— Extracted information —
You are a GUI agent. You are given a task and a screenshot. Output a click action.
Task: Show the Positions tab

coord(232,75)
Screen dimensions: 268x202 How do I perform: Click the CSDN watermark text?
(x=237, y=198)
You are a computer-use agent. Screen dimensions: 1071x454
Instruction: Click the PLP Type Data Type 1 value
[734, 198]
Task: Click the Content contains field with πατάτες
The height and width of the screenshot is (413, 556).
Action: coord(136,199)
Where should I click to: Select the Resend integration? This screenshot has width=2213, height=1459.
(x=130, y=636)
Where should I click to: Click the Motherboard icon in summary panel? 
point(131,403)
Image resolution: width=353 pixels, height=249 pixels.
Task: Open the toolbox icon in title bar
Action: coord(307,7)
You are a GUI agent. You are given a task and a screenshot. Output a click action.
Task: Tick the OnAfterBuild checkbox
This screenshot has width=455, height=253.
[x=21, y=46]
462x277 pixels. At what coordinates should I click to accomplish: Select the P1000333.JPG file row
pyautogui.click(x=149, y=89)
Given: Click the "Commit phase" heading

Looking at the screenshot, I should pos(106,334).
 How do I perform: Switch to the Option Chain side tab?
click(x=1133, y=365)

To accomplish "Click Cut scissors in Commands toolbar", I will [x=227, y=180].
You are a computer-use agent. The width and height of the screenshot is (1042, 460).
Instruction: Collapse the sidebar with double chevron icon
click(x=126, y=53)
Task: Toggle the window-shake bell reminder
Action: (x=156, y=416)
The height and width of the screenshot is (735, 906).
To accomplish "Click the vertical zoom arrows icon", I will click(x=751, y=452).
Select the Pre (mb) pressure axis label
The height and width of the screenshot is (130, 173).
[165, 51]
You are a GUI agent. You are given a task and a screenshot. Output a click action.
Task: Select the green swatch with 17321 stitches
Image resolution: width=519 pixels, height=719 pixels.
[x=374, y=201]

— What you have to do —
Could you copy this data over line for line, without changing a thing?

— Task solution —
You are a GUI agent. You are given a task and a screenshot. Output a click action.
Task: Show the Positions tab

coord(232,75)
Screen dimensions: 268x202 How do I perform: Click the CSDN watermark text?
(x=237, y=198)
You are a computer-use agent. Screen dimensions: 1071x454
Instruction: Click the PLP Type Data Type 1 value
[734, 198]
Task: Click the Content contains field with πατάτες
The height and width of the screenshot is (413, 556).
Action: coord(136,199)
Where should I click to: Select the Resend integration? This screenshot has width=2213, height=1459.
(x=130, y=636)
Where should I click to: Click the Motherboard icon in summary panel? 
point(131,403)
Image resolution: width=353 pixels, height=249 pixels.
Task: Open the toolbox icon in title bar
Action: coord(307,7)
You are a GUI agent. You are given a task and a screenshot. Output a click action.
Task: Tick the OnAfterBuild checkbox
This screenshot has width=455, height=253.
[x=21, y=46]
462x277 pixels. At what coordinates should I click to accomplish: Select the P1000333.JPG file row
pyautogui.click(x=149, y=89)
Given: Click the "Commit phase" heading

Looking at the screenshot, I should pos(106,334).
 How do I perform: Switch to the Option Chain side tab?
click(x=1133, y=365)

To accomplish "Click Cut scissors in Commands toolbar", I will [x=227, y=180].
You are a computer-use agent. The width and height of the screenshot is (1042, 460).
Instruction: Collapse the sidebar with double chevron icon
click(x=126, y=53)
Task: Toggle the window-shake bell reminder
Action: (x=156, y=416)
The height and width of the screenshot is (735, 906).
To accomplish "Click the vertical zoom arrows icon", I will click(x=751, y=452).
Select the Pre (mb) pressure axis label
The height and width of the screenshot is (130, 173).
[165, 51]
You are a GUI agent. You are given a task and a screenshot. Output a click action.
Task: Select the green swatch with 17321 stitches
Image resolution: width=519 pixels, height=719 pixels.
[x=374, y=201]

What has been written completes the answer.